From mboxrd@z Thu Jan  1 00:00:00 1970
Return-Path: <linux-kernel-owner@vger.kernel.org>
Received: (majordomo@vger.kernel.org) by vger.kernel.org via listexpand
	id S1758609Ab0DHOPR (ORCPT <rfc822;w@1wt.eu>);
	Thu, 8 Apr 2010 10:15:17 -0400
Received: from moutng.kundenserver.de ([212.227.17.9]:54797 "EHLO
	moutng.kundenserver.de" rhost-flags-OK-OK-OK-OK) by vger.kernel.org
	with ESMTP id S1752720Ab0DHOPP (ORCPT
	<rfc822;linux-kernel@vger.kernel.org>);
	Thu, 8 Apr 2010 10:15:15 -0400
From: Arnd Bergmann <arnd@arndb.de>
To: Michael Schnell <mschnell@lumino.de>
Subject: Re: atomic RAM ?
Date: Thu, 8 Apr 2010 16:15:00 +0200
User-Agent: KMail/1.12.2 (Linux/2.6.31-19-generic; KDE/4.3.2; x86_64; ; )
Cc: David Miller <davem@davemloft.net>, alan@lxorguk.ukuu.org.uk,
       linux-kernel@vger.kernel.org, nios2-dev@sopc.et.ntust.edu.tw
References: <4BBD86A5.5030109@lumino.de> <20100408.051453.231567150.davem@davemloft.net> <4BBDCC6E.3060702@lumino.de>
In-Reply-To: <4BBDCC6E.3060702@lumino.de>
MIME-Version: 1.0
Content-Type: Text/Plain;
  charset="iso-8859-1"
Content-Transfer-Encoding: 7bit
Message-Id: <201004081615.01151.arnd@arndb.de>
X-Provags-ID: V01U2FsdGVkX18TAQIGEGn61JGLKp8sCViIg7/NMd/BQM15Gpi
 LkDW65/0OyGILegs69bWBLxTT7zDQ0YYE3nDNPRFjz8tchXuDN
 Lj4A6fz2+ka4/0UgaW1Mg==
Sender: linux-kernel-owner@vger.kernel.org
List-ID: <linux-kernel.vger.kernel.org>
X-Mailing-List: linux-kernel@vger.kernel.org

On Thursday 08 April 2010, Michael Schnell wrote:
> On 04/08/2010 02:14 PM, David Miller wrote:
> > Using the spinlock array idea also doesn't work in userspace
> > because any signal handler that tries to do an atomic on the
> > same object will deadlock on the spinlock.
> >   
> Yep. I was beeing afraid of signal issues when thinking about this stuff
> (on and off for several months :) ), too.
> 
> That is why I finally think that a completely hardware based solution
> for each necessary atomic operation is necessary, as well to do Futex
> (if not using said "atomic region" workaround for non-SMP), as to do SMP.
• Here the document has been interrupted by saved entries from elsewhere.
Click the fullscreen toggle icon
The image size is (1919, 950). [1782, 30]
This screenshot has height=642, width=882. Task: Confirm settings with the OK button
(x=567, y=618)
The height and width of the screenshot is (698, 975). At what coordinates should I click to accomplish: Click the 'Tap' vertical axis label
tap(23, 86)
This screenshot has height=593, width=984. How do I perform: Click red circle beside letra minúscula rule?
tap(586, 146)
One really expensive but safe way to do atomic operations is to always
have them done on one CPU only, and provide a mechanism for other CPUs
to ask for an atomic operation using an inter-processor-interrupt.

> I finally think that this might be possible in a decent way with custom
> instructions using a - say - 1K Word internal FPGA memory space. But
> this might need some changes in the non-arch dependent Kernel and/or
> library code as the atomic macros would work on "handles" instead of
> pointers (of course these handles would be the old pointers with
> "normal" archs) and the words used by the macros would need to be
> explicitly allocated and deallocated instead of potentially being just
> static variables - even though the "atomic_allocate" macro would just
> create a static variable for "normal archs" and return it's address.

Why can't you do a hash by memory address for this?

I would guess you can define an instruction to atomically set and check
a bit in a shared array of implementation-specific size, by passing
a token in that by convention is the memory address you want to lock.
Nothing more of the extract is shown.